Dr Li-Ann Leow from UQ’s School of Human Movement and Nutrition Sciences has received funding from the Brain Foundation for her research into age-related decline.
Dr Leow was granted a 2019 Brain Foundation Research Gift Award for the project ‘The role of dopamine in age-related deficits in sensorimotor adaptation’.
“To maintain our independence as we grow older, we require a form of motor learning called sensorimotor adaptation, which is the capacity to adapt movement to change,” Dr Leow explained.
“Examples of this are adapting to changes in the body, such as arthritis, or in the environment, such as walking on a slippery floor or manoeuvring obstacles, which can increase the risk of falls.
“In Australia, a third of community-dwelling older adults fall at least once a year.
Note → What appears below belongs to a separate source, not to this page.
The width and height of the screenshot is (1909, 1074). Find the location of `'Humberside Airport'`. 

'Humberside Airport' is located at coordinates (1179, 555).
Many falls result in hospitalisation; more than 100,000 people aged over 65 were hospitalised in 2014–15.
“We’re investigating why sensorimotor adaptation is impaired in older adulthood.”
Dr Leow and her research team believe that one reason for the impairment of sensorimotor adaptation in older adulthood is the profound degeneration of the dopaminergic system.
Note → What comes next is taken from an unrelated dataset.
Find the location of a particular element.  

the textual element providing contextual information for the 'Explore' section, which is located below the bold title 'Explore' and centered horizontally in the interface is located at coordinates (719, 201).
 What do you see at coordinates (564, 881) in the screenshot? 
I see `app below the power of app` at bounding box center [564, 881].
“In older adulthood, we lose up to 50 per cent of our dopamine neurons in the midbrain region,” she said.
“Every decade after age 20, we lose 5-10 per cent of our dopamine receptors and transporters.
“This project directly tests the idea that inadequate dopamine neurotransmission with ageing impairs multiple components of sensorimotor adaptation.
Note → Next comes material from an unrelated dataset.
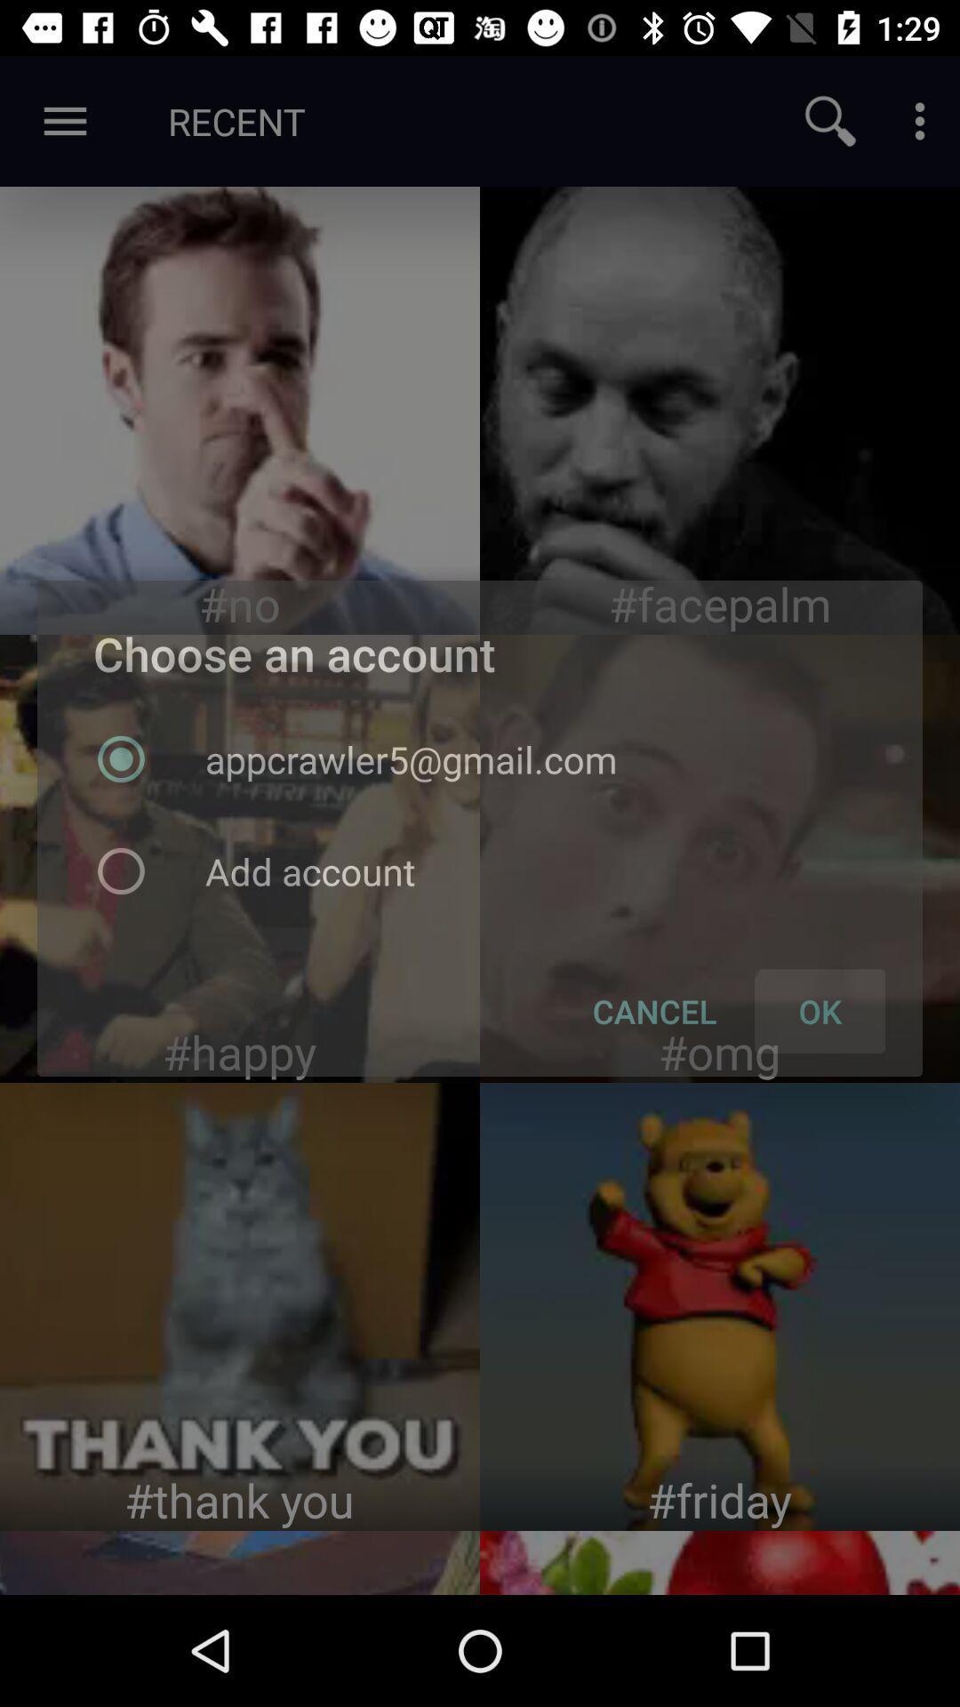 Image resolution: width=960 pixels, height=1707 pixels. Describe the element at coordinates (240, 409) in the screenshot. I see `image page` at that location.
“Our approach is two-pronged: first, we pharmacologically manipulate dopamine in older adults; and second, we leverage sensitive methods of experimentally dissociating the multiple components of adaptation.
“This approach will help to explain the role of dopamine in sensorimotor adaptation, which is a crucial step towards forming a comprehensive framework of the neural mechanisms that underpin age-related declines in sensorimotor adaptation.”
Dr Li-Ann Leow is a post-doctoral research fellow at the UQ Centre for Sensorimotor Performance.
Her co-investigators on this project are UQ’s Professor Timothy Carroll, Dr Eva-Maria Reuter, Dr Rob Adam and Professor Stephan Riek, and Western University’s Professor Penny Macdonald.